Kubernetes 101: Storage

12 min readJul 18, 2023

Introduction

Kubernetes, the industry-leading container orchestration platform, boasts a range of innovative components and concepts, one of the most crucial being the Kubernetes Volume. Facilitating data persistence and sharing, the Volume component is central to Kubernetes’ functionality. In this comprehensive guide, we aim to unpack the intricate technical aspects of Kubernetes Volume, offering a detailed exploration supplemented with clear, relatable examples.

Understanding Kubernetes Volume

At its core, a Kubernetes Volume is a storage unit associated with a Pod, which allows data persistence and facilitates data sharing across multiple containers in the Pod. This concept, while simple, extends beyond the traditional perception of a directory containing data. A Kubernetes Volume lives as long as the Pod it’s associated with, enhancing the capability of containers to share and handle data.

Kubernetes supports an array of Volume types, each catering to specific needs and environments. To name a few, the EmptyDir Volume, created when a Pod is assigned to a Node, is ideal for temporary or scratch space. On the other hand, the HostPath Volume exposes a file or directory from the Node's filesystem to the Pod, useful for running storage services on single Node tests. The PersistentVolume (PV) type provides a more robust solution for long-term data storage, persisting beyond the lifespan of individual Pods.

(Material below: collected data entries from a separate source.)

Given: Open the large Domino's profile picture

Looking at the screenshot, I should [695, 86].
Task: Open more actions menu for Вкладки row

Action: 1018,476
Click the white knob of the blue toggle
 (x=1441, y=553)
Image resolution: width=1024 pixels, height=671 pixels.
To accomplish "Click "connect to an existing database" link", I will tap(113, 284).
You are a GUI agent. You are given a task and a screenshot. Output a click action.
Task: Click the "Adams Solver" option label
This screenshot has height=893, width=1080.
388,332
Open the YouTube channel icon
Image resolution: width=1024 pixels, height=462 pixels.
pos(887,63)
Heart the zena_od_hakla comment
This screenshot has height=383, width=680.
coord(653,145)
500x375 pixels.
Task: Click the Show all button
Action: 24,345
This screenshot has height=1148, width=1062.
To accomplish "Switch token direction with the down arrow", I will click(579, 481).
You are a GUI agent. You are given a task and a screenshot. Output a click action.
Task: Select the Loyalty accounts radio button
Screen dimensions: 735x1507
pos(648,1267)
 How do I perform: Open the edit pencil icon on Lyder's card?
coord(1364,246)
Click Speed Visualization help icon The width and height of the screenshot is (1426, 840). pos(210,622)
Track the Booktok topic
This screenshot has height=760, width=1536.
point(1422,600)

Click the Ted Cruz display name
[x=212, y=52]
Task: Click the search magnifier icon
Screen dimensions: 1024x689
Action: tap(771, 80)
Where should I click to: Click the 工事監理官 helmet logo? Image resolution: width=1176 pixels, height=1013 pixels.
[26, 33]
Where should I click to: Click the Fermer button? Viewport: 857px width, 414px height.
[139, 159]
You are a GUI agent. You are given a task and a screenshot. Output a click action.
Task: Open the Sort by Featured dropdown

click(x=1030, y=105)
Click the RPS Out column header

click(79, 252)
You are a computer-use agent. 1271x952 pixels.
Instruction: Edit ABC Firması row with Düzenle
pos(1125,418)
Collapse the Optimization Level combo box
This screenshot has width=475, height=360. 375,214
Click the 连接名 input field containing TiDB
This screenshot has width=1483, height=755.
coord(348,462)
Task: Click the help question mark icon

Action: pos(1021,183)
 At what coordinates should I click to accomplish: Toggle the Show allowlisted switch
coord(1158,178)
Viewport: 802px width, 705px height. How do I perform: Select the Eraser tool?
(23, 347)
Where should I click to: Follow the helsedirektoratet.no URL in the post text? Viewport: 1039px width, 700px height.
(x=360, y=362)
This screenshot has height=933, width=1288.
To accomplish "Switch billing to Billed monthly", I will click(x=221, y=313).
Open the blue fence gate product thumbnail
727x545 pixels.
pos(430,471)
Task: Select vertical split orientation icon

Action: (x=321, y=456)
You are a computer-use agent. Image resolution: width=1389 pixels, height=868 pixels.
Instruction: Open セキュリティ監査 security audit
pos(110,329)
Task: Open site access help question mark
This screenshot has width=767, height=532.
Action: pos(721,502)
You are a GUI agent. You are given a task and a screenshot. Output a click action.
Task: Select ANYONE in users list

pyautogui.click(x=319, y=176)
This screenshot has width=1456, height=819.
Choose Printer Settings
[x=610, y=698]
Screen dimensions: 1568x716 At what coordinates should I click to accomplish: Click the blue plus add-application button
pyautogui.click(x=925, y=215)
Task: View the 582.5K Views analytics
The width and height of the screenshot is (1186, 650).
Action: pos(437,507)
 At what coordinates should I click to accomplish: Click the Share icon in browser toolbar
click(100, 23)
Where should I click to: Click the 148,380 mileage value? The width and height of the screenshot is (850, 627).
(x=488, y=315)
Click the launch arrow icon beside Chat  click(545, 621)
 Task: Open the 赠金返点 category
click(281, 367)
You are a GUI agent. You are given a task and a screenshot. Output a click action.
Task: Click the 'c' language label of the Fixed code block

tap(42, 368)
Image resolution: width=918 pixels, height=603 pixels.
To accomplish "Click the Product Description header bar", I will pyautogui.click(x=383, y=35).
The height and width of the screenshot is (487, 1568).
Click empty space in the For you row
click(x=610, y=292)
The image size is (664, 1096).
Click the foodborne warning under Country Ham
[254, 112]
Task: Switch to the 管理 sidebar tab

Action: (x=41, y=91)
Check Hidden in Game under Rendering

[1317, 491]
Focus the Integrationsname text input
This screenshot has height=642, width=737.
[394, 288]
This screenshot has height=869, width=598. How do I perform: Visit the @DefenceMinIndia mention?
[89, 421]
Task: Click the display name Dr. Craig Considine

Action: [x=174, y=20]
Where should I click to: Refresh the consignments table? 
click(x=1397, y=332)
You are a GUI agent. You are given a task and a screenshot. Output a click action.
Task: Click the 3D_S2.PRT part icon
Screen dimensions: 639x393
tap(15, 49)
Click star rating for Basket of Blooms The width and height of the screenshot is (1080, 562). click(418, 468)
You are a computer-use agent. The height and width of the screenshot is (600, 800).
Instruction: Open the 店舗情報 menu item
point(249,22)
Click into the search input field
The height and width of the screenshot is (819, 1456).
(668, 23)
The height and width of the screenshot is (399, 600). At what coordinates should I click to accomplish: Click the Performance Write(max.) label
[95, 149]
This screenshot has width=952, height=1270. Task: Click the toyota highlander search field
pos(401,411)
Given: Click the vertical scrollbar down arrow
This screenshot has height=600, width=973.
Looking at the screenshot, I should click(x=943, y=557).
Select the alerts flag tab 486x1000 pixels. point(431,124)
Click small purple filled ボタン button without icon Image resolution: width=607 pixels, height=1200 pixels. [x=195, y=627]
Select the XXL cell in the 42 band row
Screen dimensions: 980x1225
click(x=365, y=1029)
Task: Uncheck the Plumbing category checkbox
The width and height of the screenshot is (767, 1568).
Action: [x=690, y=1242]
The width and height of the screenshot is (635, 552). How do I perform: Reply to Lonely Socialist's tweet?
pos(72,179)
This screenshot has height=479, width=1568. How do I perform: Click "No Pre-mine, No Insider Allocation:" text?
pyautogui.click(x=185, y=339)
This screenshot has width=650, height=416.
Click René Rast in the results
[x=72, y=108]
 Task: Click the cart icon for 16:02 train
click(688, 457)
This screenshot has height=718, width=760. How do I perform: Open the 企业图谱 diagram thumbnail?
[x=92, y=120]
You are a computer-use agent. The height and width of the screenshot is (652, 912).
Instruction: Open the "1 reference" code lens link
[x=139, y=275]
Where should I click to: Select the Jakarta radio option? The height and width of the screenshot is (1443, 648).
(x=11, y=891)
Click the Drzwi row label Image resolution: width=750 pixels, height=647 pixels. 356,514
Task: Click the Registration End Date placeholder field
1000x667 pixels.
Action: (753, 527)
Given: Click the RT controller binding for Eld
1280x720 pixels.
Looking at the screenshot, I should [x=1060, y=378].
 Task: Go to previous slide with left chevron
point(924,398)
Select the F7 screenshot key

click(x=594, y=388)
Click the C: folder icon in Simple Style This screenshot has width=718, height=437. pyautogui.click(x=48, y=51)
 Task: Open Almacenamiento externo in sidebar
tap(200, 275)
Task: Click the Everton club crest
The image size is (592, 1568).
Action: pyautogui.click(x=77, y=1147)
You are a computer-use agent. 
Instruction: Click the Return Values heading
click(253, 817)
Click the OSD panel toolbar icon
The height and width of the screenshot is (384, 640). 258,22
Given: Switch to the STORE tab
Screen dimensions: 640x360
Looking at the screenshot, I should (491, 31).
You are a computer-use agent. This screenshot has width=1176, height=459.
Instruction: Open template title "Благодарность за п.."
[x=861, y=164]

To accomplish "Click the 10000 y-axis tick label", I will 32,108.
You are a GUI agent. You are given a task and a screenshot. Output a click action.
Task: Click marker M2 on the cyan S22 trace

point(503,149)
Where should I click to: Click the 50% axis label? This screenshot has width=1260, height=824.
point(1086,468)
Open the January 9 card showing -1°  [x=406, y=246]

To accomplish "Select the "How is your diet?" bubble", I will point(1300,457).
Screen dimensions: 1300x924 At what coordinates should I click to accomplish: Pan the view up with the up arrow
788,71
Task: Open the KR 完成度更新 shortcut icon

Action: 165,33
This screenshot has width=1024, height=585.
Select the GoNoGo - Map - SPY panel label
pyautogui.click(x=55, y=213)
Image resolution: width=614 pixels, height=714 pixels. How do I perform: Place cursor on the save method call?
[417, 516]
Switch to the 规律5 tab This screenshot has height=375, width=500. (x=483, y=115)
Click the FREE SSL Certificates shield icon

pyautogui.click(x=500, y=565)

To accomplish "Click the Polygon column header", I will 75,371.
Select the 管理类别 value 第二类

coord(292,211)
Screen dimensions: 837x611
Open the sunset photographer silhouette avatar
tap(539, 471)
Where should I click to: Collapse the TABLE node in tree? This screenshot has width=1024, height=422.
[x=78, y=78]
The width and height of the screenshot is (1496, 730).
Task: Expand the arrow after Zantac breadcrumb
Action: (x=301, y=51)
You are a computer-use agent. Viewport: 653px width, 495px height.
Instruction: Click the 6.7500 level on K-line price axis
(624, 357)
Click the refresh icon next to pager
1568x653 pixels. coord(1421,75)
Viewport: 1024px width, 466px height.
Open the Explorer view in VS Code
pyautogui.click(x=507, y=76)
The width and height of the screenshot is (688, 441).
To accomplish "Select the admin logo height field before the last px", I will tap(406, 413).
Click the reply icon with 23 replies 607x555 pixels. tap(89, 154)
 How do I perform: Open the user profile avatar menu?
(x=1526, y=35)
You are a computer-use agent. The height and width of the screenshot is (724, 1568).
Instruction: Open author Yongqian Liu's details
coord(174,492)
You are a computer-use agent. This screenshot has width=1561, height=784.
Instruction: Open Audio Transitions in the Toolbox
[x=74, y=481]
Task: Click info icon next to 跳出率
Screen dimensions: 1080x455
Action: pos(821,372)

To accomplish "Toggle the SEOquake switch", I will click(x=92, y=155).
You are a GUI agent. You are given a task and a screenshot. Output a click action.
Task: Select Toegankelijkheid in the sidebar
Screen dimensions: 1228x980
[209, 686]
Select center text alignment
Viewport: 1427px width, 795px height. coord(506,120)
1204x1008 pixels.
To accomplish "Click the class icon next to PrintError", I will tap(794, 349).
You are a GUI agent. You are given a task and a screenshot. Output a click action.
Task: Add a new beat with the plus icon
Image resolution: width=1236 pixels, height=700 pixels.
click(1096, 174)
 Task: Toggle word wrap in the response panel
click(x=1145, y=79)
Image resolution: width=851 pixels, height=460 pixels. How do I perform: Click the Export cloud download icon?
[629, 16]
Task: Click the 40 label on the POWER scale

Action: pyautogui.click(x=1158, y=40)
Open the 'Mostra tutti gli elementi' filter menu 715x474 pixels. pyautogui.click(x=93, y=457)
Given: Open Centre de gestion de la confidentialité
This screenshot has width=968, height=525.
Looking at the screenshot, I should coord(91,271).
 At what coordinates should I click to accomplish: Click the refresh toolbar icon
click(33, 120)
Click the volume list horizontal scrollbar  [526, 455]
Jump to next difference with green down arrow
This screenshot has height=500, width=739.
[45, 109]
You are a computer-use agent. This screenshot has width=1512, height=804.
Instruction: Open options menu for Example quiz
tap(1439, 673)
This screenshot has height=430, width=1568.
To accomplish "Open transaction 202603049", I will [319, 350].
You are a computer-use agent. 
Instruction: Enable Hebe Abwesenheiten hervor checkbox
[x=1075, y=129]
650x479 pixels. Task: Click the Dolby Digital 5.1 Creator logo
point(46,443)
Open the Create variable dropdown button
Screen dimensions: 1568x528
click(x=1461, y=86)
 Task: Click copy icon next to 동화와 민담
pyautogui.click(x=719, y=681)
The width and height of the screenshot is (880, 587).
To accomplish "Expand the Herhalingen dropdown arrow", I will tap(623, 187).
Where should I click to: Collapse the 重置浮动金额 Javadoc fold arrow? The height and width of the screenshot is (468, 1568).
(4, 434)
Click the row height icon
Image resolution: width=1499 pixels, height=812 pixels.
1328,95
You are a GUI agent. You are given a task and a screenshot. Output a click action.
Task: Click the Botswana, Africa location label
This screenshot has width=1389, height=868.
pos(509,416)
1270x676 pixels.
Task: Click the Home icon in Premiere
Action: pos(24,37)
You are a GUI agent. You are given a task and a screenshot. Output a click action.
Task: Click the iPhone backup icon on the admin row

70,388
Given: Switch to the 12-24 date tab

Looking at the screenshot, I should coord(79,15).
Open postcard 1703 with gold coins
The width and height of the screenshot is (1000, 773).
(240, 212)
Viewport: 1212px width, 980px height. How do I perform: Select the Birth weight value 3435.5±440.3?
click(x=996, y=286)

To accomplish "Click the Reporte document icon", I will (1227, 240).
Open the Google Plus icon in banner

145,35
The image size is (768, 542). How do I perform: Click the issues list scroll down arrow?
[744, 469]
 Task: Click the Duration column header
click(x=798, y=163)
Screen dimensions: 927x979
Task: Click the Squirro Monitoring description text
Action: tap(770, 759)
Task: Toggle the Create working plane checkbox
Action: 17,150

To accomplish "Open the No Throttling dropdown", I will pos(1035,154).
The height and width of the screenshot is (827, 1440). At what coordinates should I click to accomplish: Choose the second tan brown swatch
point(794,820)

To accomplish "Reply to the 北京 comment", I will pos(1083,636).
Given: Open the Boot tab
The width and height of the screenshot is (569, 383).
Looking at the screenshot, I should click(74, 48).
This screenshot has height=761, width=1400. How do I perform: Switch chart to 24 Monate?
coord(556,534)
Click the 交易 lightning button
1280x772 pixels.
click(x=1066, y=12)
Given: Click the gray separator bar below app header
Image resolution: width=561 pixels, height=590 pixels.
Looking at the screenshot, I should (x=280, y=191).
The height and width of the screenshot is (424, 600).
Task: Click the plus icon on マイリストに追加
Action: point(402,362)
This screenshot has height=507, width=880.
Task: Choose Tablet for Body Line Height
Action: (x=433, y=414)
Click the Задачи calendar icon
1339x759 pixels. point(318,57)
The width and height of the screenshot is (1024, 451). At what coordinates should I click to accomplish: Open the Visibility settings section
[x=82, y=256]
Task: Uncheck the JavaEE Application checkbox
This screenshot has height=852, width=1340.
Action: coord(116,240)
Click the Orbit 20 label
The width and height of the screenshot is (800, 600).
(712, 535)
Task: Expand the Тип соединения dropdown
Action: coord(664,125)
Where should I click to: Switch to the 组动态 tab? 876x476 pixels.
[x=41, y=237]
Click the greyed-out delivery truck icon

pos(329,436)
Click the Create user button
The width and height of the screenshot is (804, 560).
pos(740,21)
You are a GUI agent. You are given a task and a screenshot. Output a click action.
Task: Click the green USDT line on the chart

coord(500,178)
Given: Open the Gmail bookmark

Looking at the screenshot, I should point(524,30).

For instance, consider a Pod hosting a web application with two containers: one serving the web interface and another managing data. An EmptyDir Volume could be employed here for transient data, such as session or cache data, which need not persist beyond the Pod's life. However, for storing user data, a PersistentVolume would be apt, ensuring data survival beyond the lifecycle of the Pod.

How Kubernetes Volume Works

A Kubernetes Volume’s lifecycle is intimately linked to its associated Pod. The moment a Pod is created, the Volume is instantiated, populated with data from the designated source. Conversely, the Volume ceases to exist upon the deletion of the Pod, with one exception — the PersistentVolume.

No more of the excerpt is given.